Denn ausgerechnet der bisherige Saisondominator und dreifache Saisonsieger drehte sich ohne Fremdeinwirkung hinter dem Safety-Car, als er versuchte seine Reifen warm zu halten. Direkt hinter Dixon kam Briscoe daher, der natürlich nicht mit solch einer seltsamen Aktion rechnete. Der ehemalige Toyota-Testfahrer konnte nicht mehr ausweichen und krachte in den Ganassi-Piloten hinein.

Damit war das Favoritensterben von Watkins Glen komplett und es schlug die Stunde der Außenseiter: Ryan Hunter-Reay kassierte Manning beim letzten Restart gleich in der ersten Kurve und fuhr anschließend vorne weg. Manning wiederum verteidigte seinen zweiten Platz mit allem was er hatte vor dem angeschlagenen Kanaan, der als Dritter wenigstens in der Gesamtwertung einen großen Sprung nach vorne machen konnte.

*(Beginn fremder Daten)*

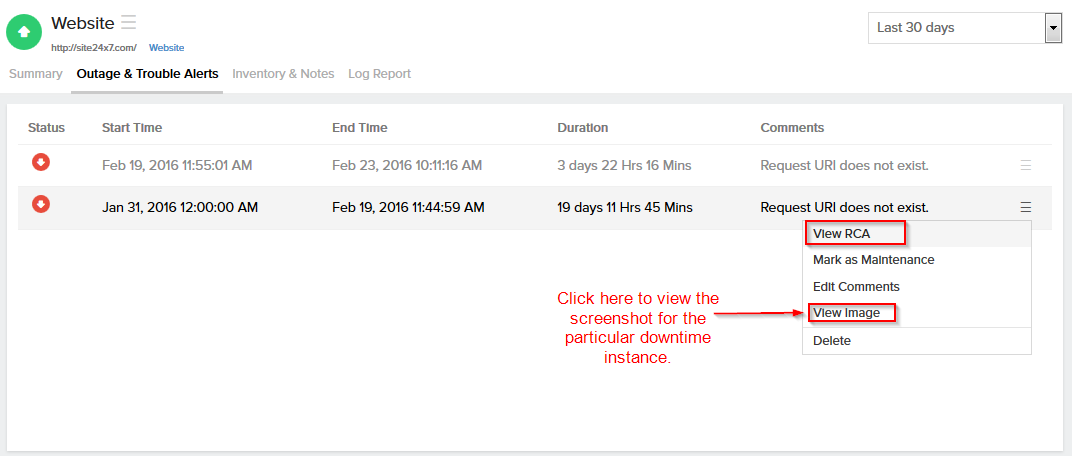Click Delete in the context menu

(832, 341)
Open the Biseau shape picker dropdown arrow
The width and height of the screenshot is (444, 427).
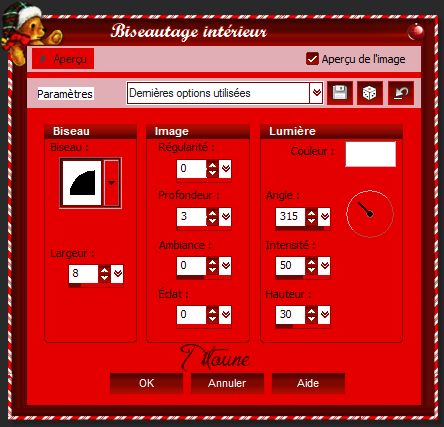(x=112, y=183)
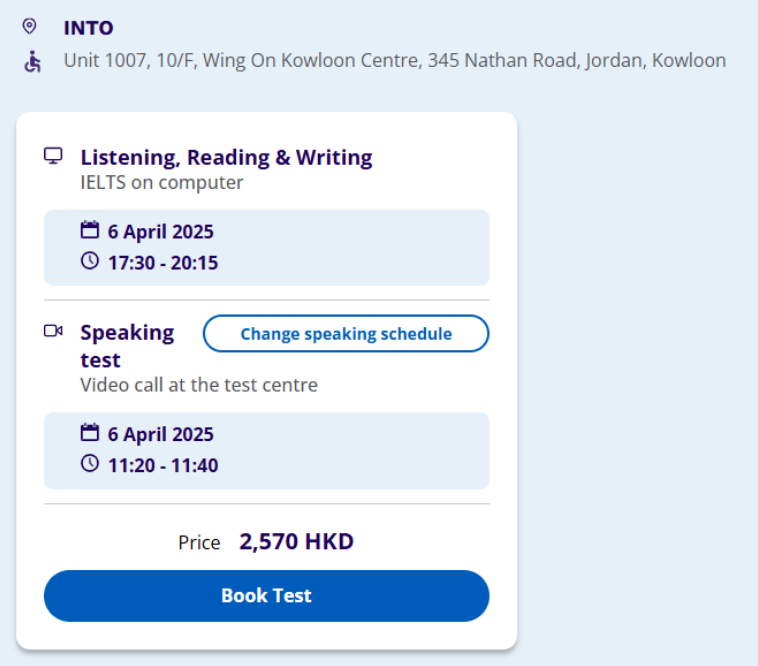Click the location pin icon beside INTO
Viewport: 758px width, 666px height.
29,27
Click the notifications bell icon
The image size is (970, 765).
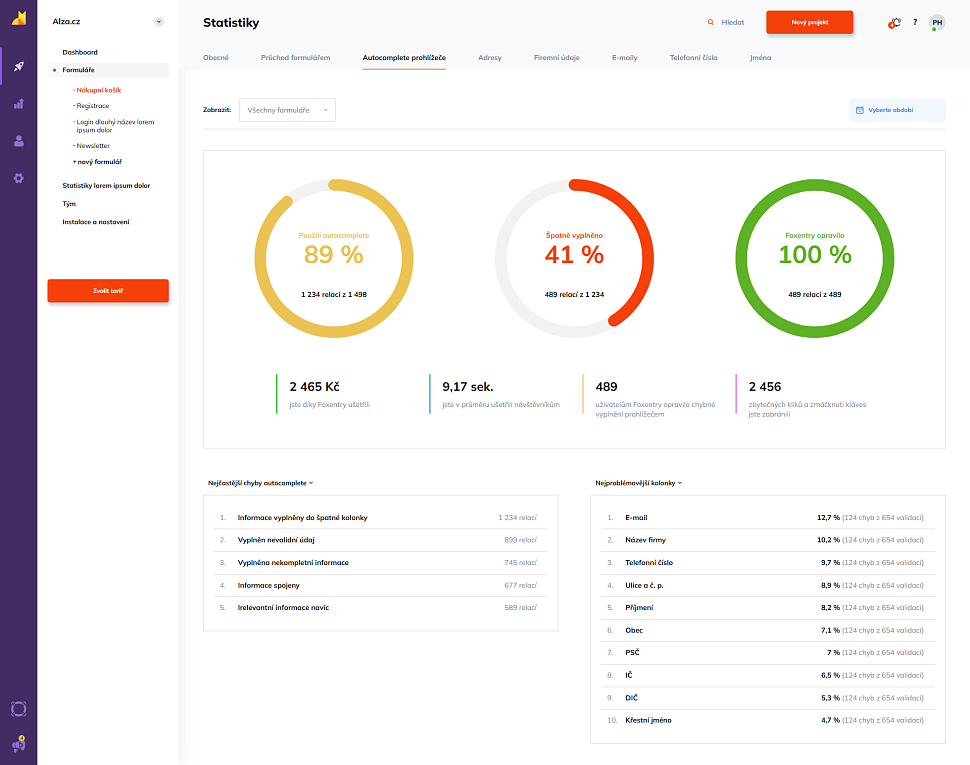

Vierter wurde in einem unterhaltsamen, und am Ende sehr kuriosen Indy-Grand-Prix Buddy Rice (Dreyer and Reinbold) vor Youngster Marco Andretti und den beiden starken Dale-Coyne-Piloten Bruno Junqueira und Mario Moraes. Für Dixon und Briscoe reichte es am Ende nur zu den Plätzen elf und zwölf.

Schlecht für die Beiden, aber gut für die IndyCars, denn in der Gesamtwertung schob sich die Spitzengruppe wieder etwas zusammen: Dixon führt zwar nach wie vor, aber mit Castroneves, Wheldon und Kanaan liegen nun gleich drei Piloten innerhalb von nur noch 66 Punkten wieder einigermaßen in Schlagdistanz. Watkins-Glen-Sieger Hunter-Reay machte natürlich den größten Satz von Platz 13 auf neun.